• [What to work on] Could you copy the data from its first line through the line that contains "Toggle the Bus", swapping every "screenshot" for "image" and leaving everything else untouched?

* START *

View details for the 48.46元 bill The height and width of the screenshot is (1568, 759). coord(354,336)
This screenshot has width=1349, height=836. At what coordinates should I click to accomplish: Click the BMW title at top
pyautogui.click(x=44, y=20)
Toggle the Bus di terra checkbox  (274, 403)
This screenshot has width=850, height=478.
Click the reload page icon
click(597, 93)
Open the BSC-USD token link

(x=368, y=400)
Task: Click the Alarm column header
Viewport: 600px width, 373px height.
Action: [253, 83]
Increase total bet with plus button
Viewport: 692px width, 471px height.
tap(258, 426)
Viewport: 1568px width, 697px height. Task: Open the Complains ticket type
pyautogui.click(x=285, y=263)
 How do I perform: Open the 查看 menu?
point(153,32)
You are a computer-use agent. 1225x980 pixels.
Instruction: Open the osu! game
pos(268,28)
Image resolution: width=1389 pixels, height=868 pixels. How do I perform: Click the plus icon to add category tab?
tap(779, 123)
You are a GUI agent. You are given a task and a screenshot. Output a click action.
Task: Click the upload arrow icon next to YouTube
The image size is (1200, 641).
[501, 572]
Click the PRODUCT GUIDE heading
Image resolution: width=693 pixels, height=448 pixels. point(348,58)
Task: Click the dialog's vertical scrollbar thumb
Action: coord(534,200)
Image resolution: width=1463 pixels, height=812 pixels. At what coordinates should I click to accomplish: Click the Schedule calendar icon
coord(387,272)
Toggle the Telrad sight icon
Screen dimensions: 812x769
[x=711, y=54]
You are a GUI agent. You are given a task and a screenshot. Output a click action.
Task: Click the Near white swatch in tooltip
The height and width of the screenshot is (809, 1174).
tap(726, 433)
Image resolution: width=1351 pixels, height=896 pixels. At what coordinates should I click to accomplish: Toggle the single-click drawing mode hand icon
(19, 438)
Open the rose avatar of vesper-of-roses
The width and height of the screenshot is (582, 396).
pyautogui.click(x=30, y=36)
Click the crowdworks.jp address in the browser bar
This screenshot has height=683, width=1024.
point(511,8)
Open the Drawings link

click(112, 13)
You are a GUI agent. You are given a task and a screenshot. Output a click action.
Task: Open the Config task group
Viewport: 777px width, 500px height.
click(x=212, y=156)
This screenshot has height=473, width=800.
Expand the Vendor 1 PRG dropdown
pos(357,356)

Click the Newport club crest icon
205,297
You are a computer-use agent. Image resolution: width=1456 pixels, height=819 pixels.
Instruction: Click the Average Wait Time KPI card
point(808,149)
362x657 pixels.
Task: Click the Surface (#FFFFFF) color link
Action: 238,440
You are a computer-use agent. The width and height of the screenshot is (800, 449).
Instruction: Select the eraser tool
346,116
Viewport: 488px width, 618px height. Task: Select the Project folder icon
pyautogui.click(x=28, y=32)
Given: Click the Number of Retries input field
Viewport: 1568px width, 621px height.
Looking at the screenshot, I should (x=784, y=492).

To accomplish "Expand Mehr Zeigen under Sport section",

* END *

• [Exercise response]
View details for the 48.46元 bill The height and width of the image is (1568, 759). coord(354,336)
This image has width=1349, height=836. At what coordinates should I click to accomplish: Click the BMW title at top
pyautogui.click(x=44, y=20)
Toggle the Bus di terra checkbox  (274, 403)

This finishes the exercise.